WASHINGTON (Legal Newsline) - A U.S. Senate panel has approved the nomination of Michelle K. Lee to head the U.S. Patent and Trademark Office.
President Barack Obama nominated Lee to the position in October. She currently is the deputy under secretary and deputy director of the PTO, and has held the position since last January.
The office has been without a permanent director since February 2013, when David Kappos resigned.
From 2012 to 2013, Lee served as director of the PTO’s Silicon Valley office, which isn’t expected to open until later this year.
Before that, she was the deputy general counsel and head of patents and patent strategy at Google -- one of the most vocal critics of the current patent system -- for nine years.
Before joining Google, Lee was a partner and an associate at Fenwick & West LLP, from 1996 to 2003, and an associate at Keker & Van Nest LLP from 1994 to 1996.
She earned her undergraduate and master’s degrees from the Massachusetts Institute of Technology and her law degree from Stanford.
U.S. Sen. Chuck Grassley, R-Iowa and chairman of the judiciary committee, said in December that Lee’s nomination wouldn’t be confirmed until the spring. Grassley said a second confirmation hearing was needed with new members joining the panel in January.

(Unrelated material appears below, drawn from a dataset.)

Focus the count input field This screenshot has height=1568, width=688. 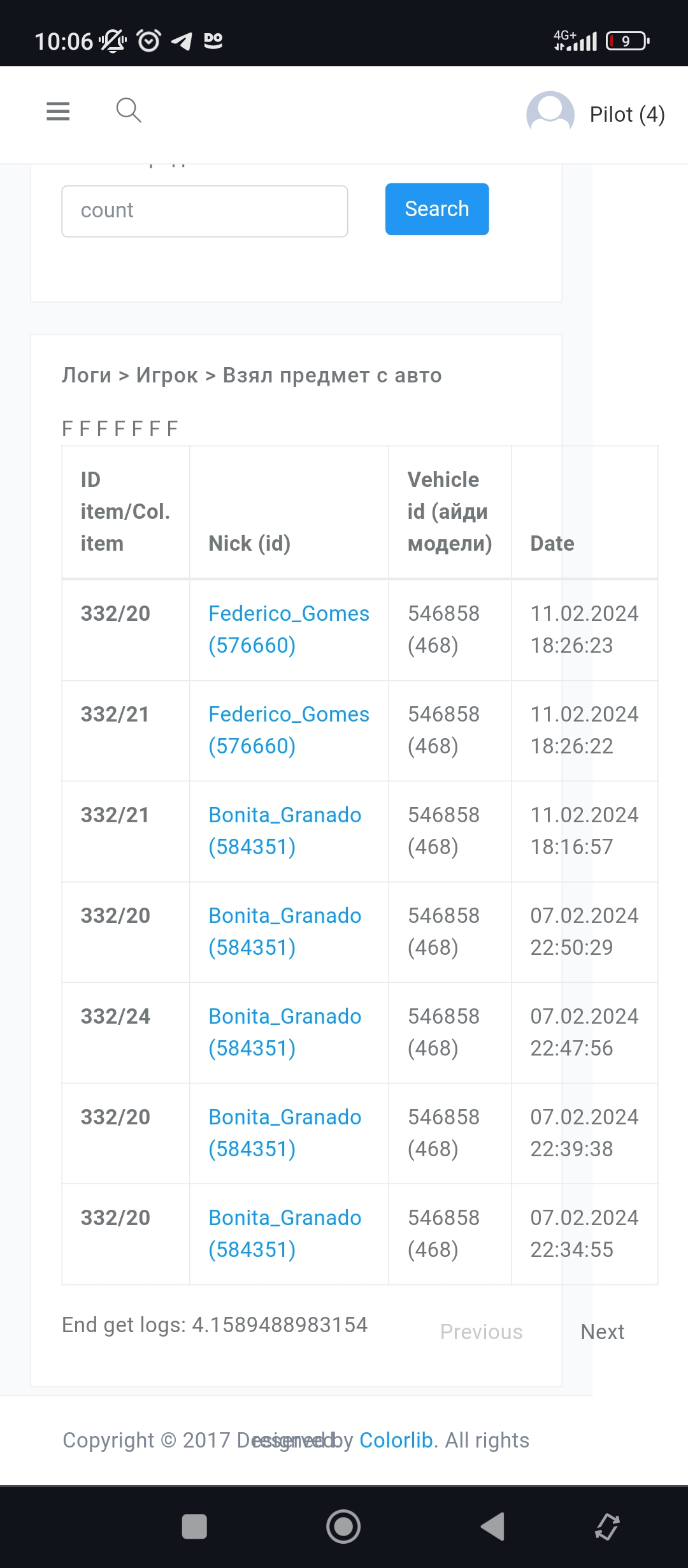204,211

But Sen. Patrick Leahy, D-Vt. and ranking member of the panel, urged the Senate to act quickly.
“This position has been vacant for more than two years, which is far too long for an office that is so important to our nation’s innovators,” Leahy said Thursday. “Ms. Lee has strong bipartisan support and I hope her confirmation will be taken up swiftly on the Senate floor.”

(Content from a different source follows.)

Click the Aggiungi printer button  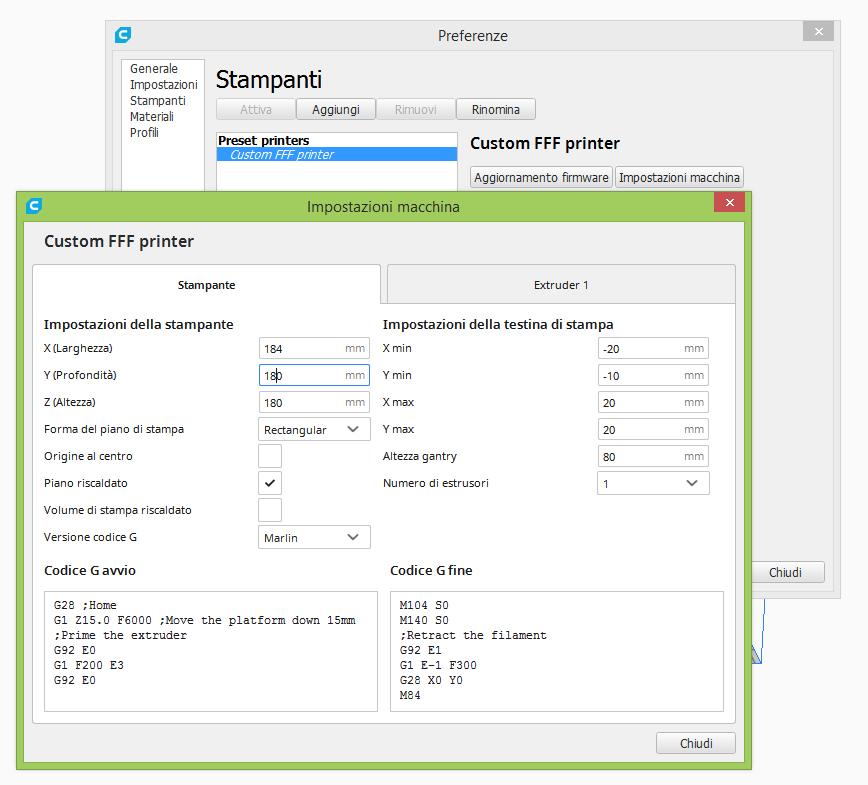[335, 109]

Leahy has been pushing for Lee’s confirmation since last year, along with Daniel Marti’s.
Marti, currently a managing partner at the Washington, D.C., law firm Kilpatrick Townsend & Stockton, was nominated by Obama in August to be the intellectual property enforcement coordinator for the White House -- or “IP czar.”

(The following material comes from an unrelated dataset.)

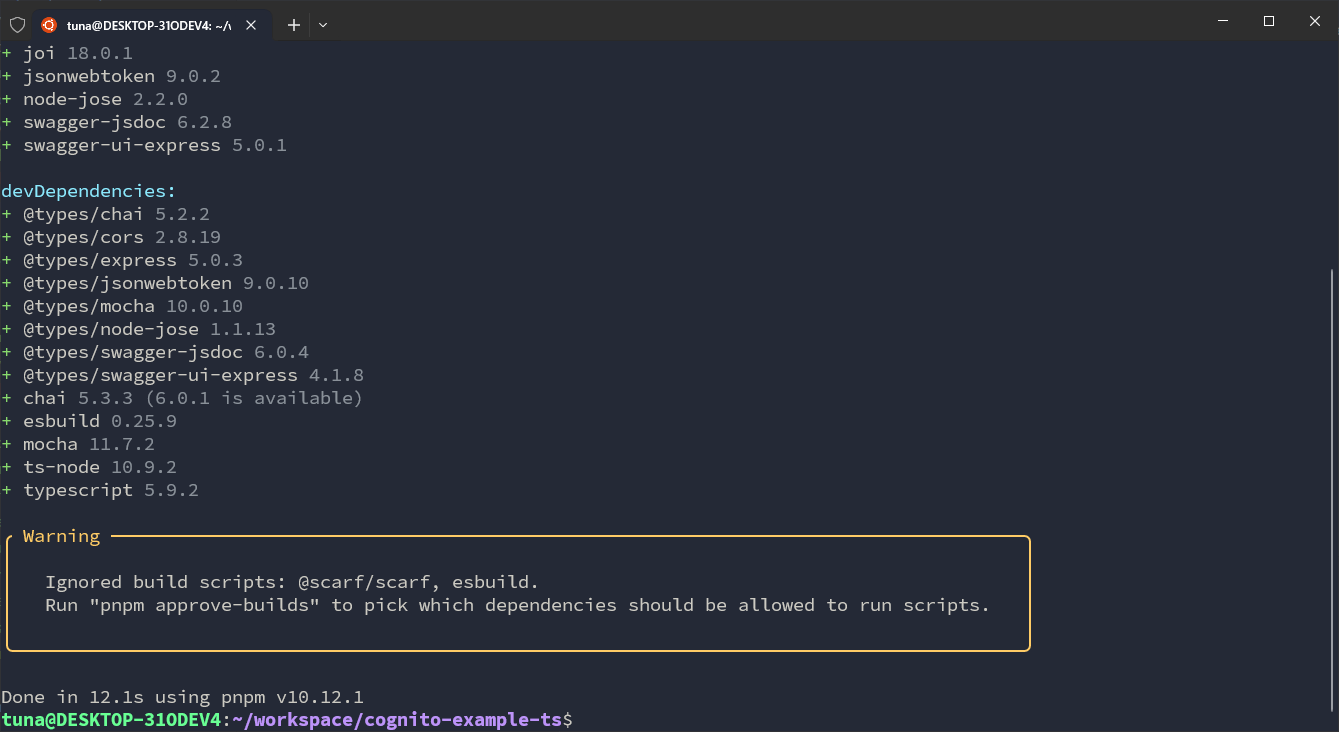Click the devDependencies heading
This screenshot has height=732, width=1339.
point(88,191)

The office works with federal agencies, law enforcement organizations, foreign governments, private companies, public interest groups and others to stop illegal and damaging IP theft.
The judiciary committee unanimously reported Marti’s nomination to the full Senate last week.
“Vermonters know firsthand that creators and innovators are the lifeblood of this country -- fueling our imagination while creating jobs and contributing billions of dollars to the economy,” Leahy said.
“The Senate must quickly confirm these qualified nominees so that our economy and our creators can continue to thrive.”